In addition to reexamining the evidence for Calpurnia, I contextualize it more fully by making comparisons to other high-ranking Roman women of her era who also confronted ongoing civil violence. For example, I begin my paper demonstrating how Calpurnia received Caesar’s body on the Ides of March and protected it in his house over several days of unrest, until he could have a proper funeral; her actions can be compared to those of Clodius’ wife Fulvia and the wife of the Laudatio Turiae. I then analyze Calpurnia’s decision to turn over Caesar’s papers, as well as valuable works of art, to Marc Antony. The unique testimony of Plutarch that she gave to Antony Caesar’s fortune will also be explained. I will examine how Calpurnia’s father helped to secure Caesar’s funeral and argue that the funeral must in part be understood as a family affair.

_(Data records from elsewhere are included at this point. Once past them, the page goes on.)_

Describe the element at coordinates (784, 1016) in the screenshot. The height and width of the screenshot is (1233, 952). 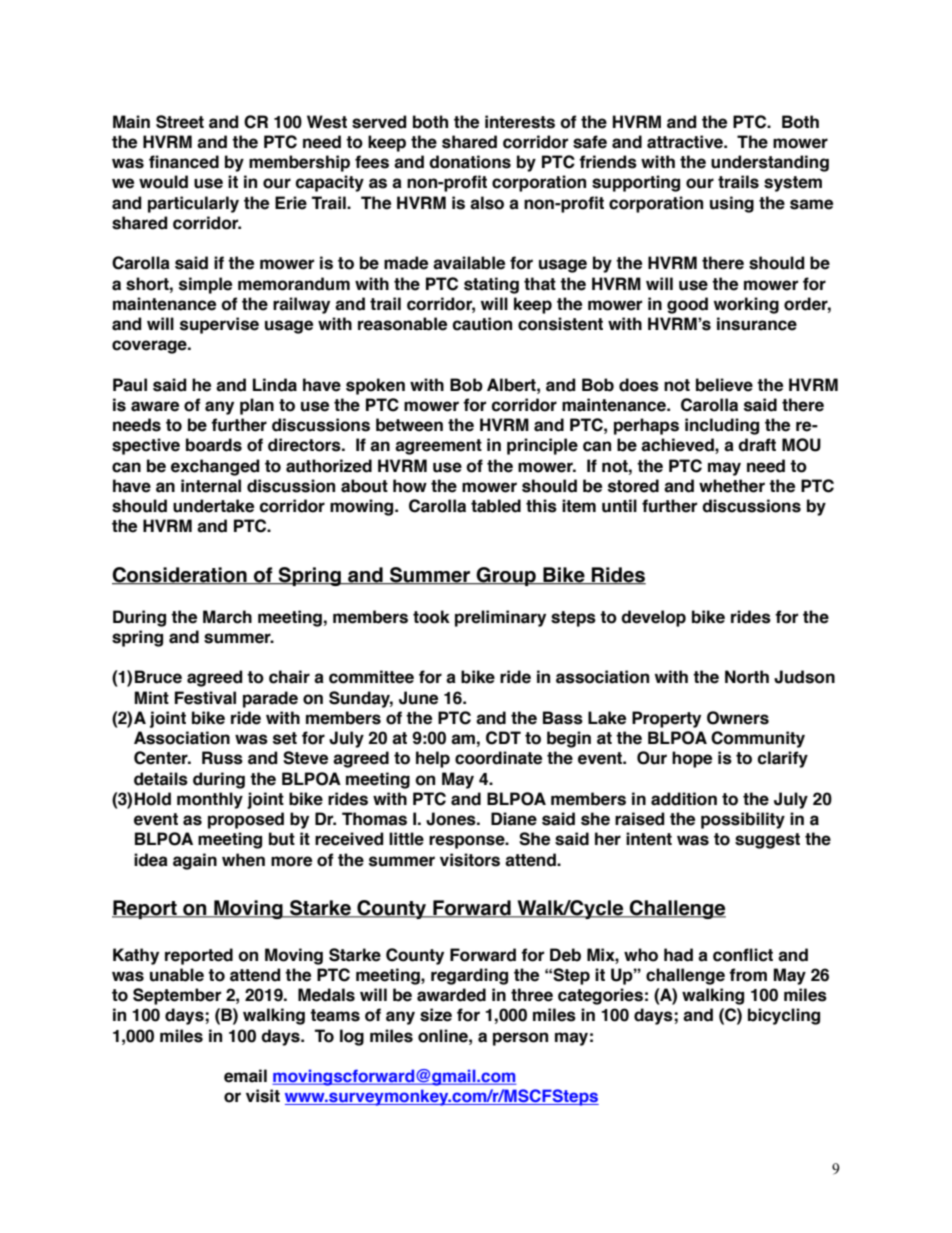
I see `bicycling` at that location.
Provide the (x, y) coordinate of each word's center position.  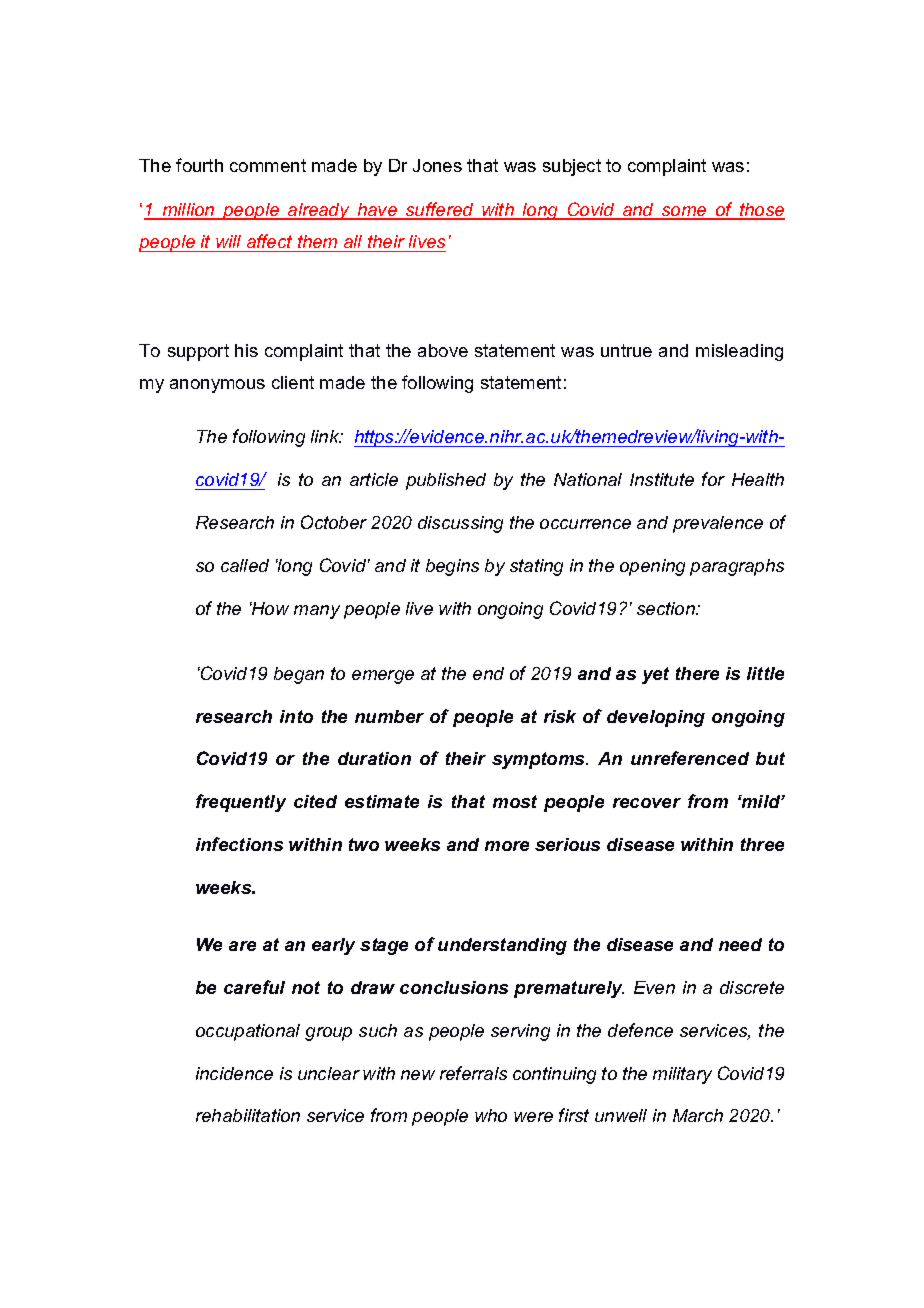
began (299, 675)
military (682, 1075)
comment (268, 165)
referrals (473, 1073)
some (684, 212)
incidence (234, 1073)
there (697, 673)
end (488, 673)
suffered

Calpurnia’s actions after the Ides are attested only in scattered references. She was mostly written out of history here. In contrast, her premonitory dream the night of Caesar’s murder along with her imploring of him to stay away from the Senate is a standard element in ancient accounts of the Ides. This was because the dream fitted neatly into a narrative of how Caesar ignored warning signs. Assuming that the story of Calpurnia’s troubled sleep is not an invention, I suggest that she shared it with friends of Caesar, including Balbus, who wrote about the portents of Caesar’s death. Calpurnia’s plea to her husband to look after his safety is comparable to the actions of other women during Rome’s civil violence, including the wife of the Laudatio Turiae, Brutus’ mother Servilia, and Octavian’s mother Atia. It can be reinterpreted a sign of her political agency around the Ides, rather than (simply) a part of Caesar’s tragedy.
Plutarch’s account (Caes. 63.8-11) of the dream indirectly confirms Calpurnia’s commitment to philosophy. The funerary epigram mentioned above offers a final glimpse of the Dictator’s widow well after the Ides, honoring his memory while also finding satisfaction in the fellowship of Epicurean philosophy. Philosophy helped to sustain women as well as men in the face of personal losses and political crisis. Calpurnia was much more than the desperate figure made familiar by William Shakespeare.